The primary outcome was the 52-week change in FEV. Secondary outcomes included time to first exacerbation and subsequent exacerbation, quality of life, and change in weight. A total of 267 patients were randomized, and the study arms were well matched at baseline. There was no significant difference between study arms in 52-week mean change in FEV slope (mean slope difference, 0.00 L, 95% confidence interval, -0.07 to 0.07; P = 0.99). The early intervention arm subjects detected exacerbations more frequently than usual care arm subjects (time to first exacerbation hazard ratio, 1.45; 95% confidence interval, 1.09 to 1.93; P = 0.01). Adverse events were not significantly different between treatment arms.
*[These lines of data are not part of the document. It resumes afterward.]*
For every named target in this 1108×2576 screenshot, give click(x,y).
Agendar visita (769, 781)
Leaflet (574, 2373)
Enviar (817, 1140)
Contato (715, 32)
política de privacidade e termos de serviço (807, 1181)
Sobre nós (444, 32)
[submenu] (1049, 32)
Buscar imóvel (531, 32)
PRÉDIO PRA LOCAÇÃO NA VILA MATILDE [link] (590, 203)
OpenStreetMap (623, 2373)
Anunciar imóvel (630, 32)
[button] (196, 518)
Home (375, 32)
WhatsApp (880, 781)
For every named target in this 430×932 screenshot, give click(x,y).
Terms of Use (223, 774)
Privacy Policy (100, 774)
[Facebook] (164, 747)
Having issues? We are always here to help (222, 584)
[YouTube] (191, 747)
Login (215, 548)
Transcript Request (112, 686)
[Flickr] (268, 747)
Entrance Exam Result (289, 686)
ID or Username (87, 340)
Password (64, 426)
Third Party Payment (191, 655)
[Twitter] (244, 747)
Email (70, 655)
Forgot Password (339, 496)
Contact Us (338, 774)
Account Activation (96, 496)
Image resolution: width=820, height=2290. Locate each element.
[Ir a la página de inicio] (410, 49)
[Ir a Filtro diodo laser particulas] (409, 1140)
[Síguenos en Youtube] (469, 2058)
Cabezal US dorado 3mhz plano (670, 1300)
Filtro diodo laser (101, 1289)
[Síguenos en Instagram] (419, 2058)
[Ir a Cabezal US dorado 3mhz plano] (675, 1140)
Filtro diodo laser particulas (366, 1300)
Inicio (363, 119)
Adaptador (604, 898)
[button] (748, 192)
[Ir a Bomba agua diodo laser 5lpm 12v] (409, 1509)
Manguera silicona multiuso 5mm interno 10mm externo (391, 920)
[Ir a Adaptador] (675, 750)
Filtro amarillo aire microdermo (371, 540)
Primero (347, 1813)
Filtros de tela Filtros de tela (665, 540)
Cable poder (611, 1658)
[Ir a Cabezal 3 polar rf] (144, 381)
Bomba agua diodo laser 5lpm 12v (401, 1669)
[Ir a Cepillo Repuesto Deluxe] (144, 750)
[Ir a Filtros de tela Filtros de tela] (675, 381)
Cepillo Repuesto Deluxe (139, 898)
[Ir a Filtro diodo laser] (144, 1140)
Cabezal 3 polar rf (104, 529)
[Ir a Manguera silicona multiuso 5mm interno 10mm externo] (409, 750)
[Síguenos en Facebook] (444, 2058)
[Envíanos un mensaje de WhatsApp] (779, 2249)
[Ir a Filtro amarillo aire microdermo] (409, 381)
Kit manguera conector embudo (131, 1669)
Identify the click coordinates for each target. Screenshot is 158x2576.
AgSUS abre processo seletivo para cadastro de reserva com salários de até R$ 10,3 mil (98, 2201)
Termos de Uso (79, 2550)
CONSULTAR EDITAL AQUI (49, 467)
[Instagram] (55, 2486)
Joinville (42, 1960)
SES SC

An intervention of home monitoring among patients with CF was able to detect more exacerbations than usual care, but this did not result in slower decline in lung function. Clinical trial registered with www.clinicaltrials.gov (NCT01104402).
囊性纤维化(CF)患者经常经历急性肺部加重,这会导致肺功能下降和生活质量降低。
本研究的目的是确定使用家庭肺活量测定法和症状监测进行的旨在早期发现肺部加重的干预措施是否会比对照组导致肺功能下降更缓慢。
我们在14个CF中心对至少14岁的受试者进行了一项多中心随机试验。早期干预组的受试者每周通过电子方式测量两次家庭肺活量和症状。如果参与者符合加重标准,会通知研究地点,并联系参与者以确定是否需要对急性加重进行治疗。常规护理组的参与者每3个月就诊一次,并被要求如果担心肺部症状恶化就联系研究地点。
主要结局是第52周时第一秒用力呼气容积(FEV)的变化。次要结局包括首次加重和随后加重的时间、生活质量以及体重变化。共有267名患者被随机分组,研究组在基线时匹配良好。两组在第52周FEV斜率的平均变化方面无显著差异(平均斜率差异为0.00L,95%置信区间为-0.07至0.07;P = 0.99)。早期干预组的受试者比常规护理组的受试者更频繁地检测到加重(首次加重的风险比为1.45;95%置信区间为1.09至1.93;P = 0.01)。治疗组之间的不良事件无显著差异。
CF患者的家庭监测干预措施比常规护理能检测到更多的加重情况,但这并未导致肺功能下降更缓慢。该临床试验已在www.clinicaltrials.gov注册(NCT01104402)。